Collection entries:
══════
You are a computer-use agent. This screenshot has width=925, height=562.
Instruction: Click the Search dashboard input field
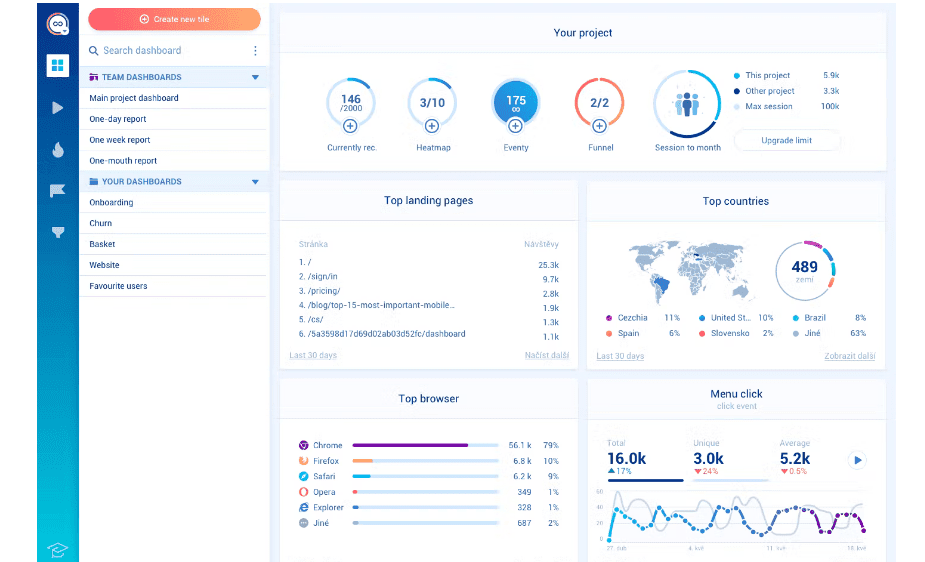[165, 51]
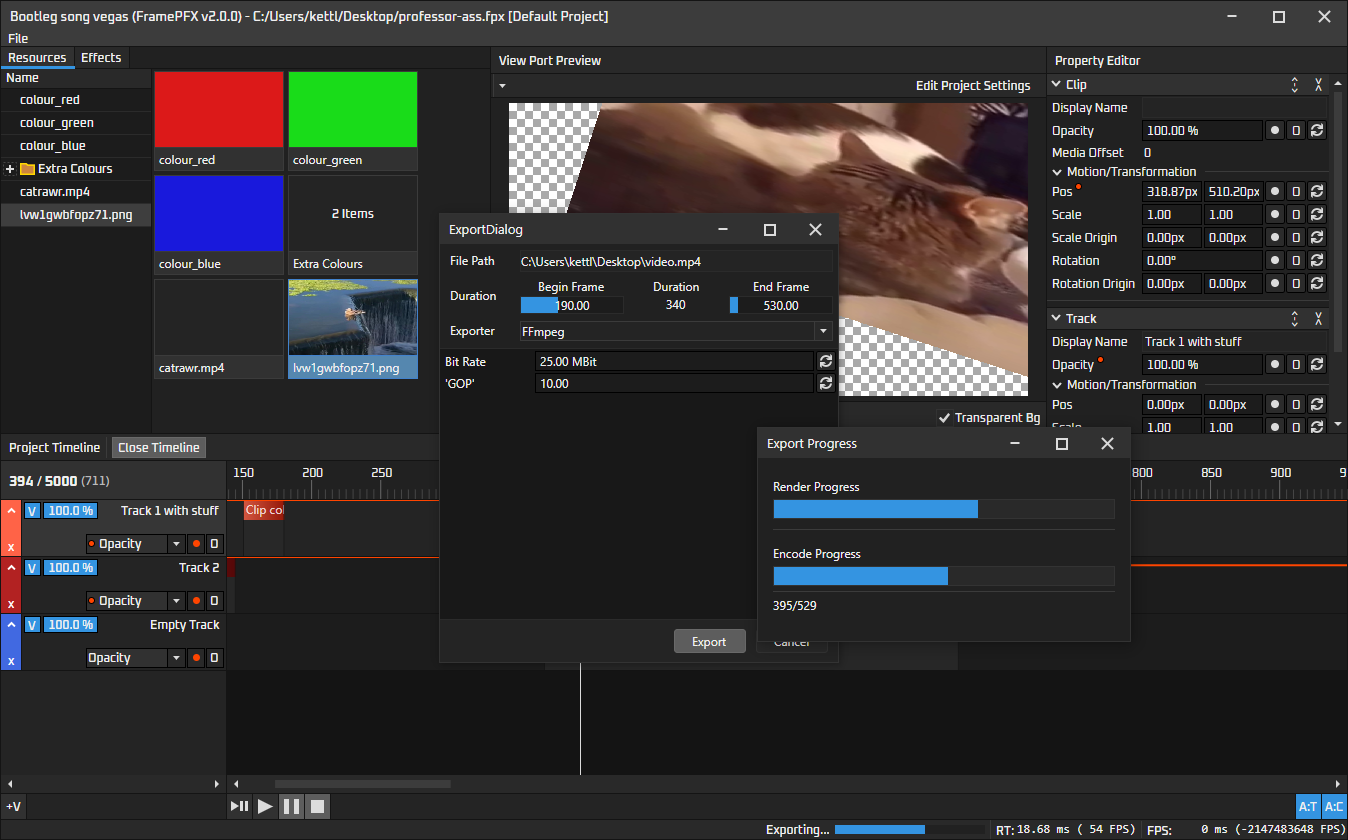Image resolution: width=1348 pixels, height=840 pixels.
Task: Collapse all sections icon in Track header
Action: [x=1318, y=318]
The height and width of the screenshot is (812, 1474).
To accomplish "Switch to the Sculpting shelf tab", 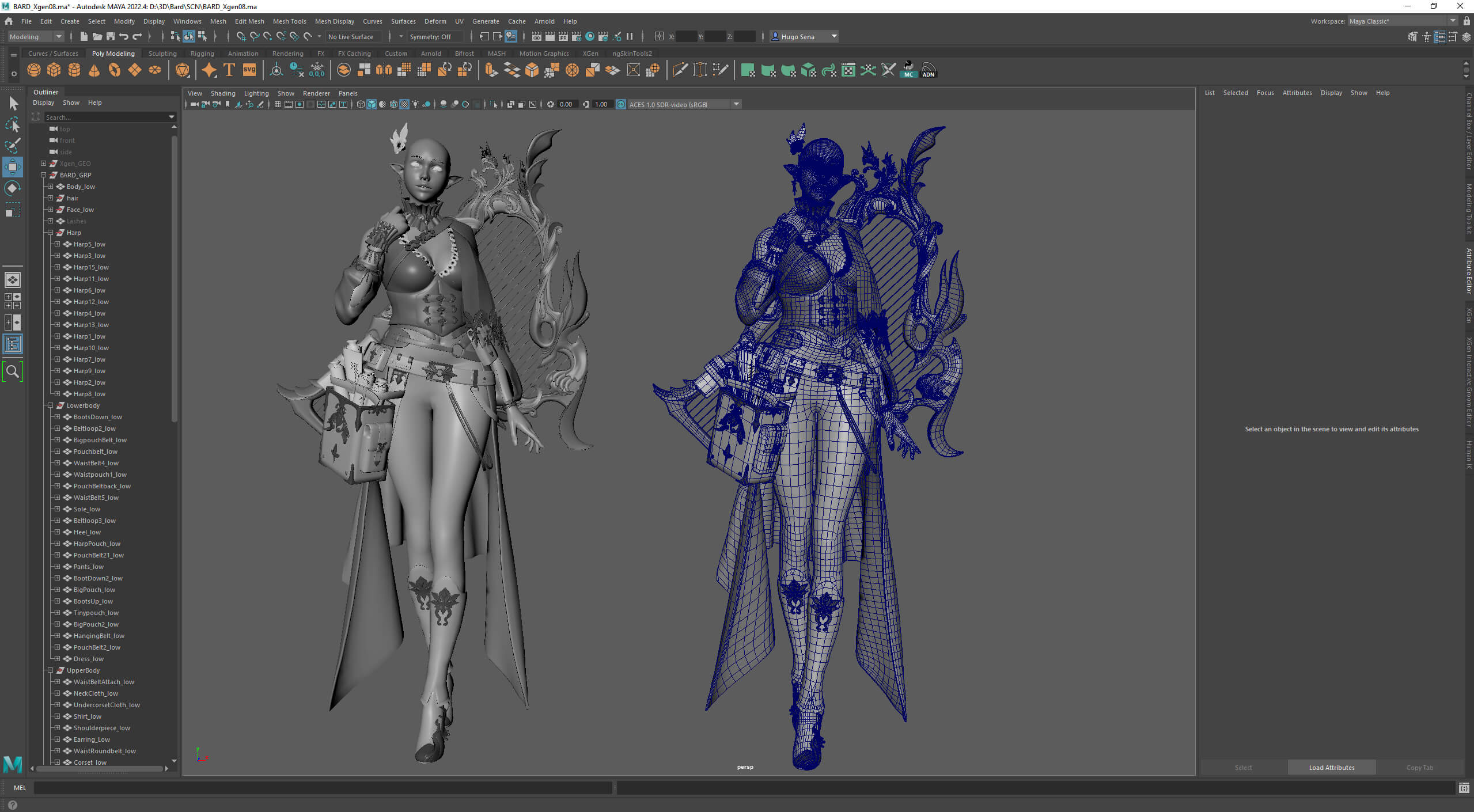I will [x=162, y=54].
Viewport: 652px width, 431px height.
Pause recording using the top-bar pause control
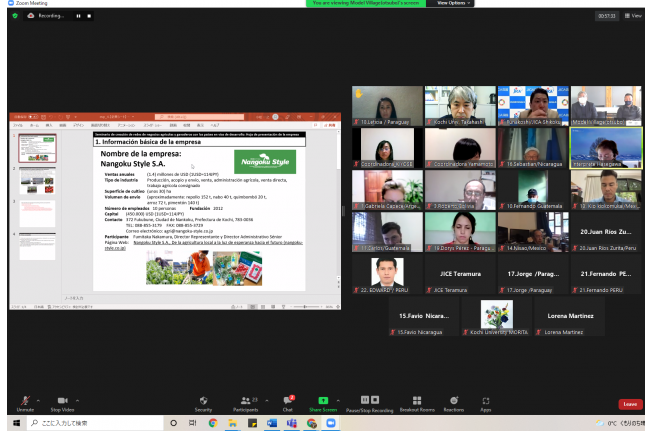79,16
══════
TASK DETAILS — Carry over every line from the one containing "Viewport: 652px width, 431px height." through the last line of the Collection entries, both ends included, and lower each coordinate in the answers by 35. Leave the pictures out.

ANSWER TO THE TASK —
Viewport: 652px width, 431px height.
Pause recording using the top-bar pause control
44,-19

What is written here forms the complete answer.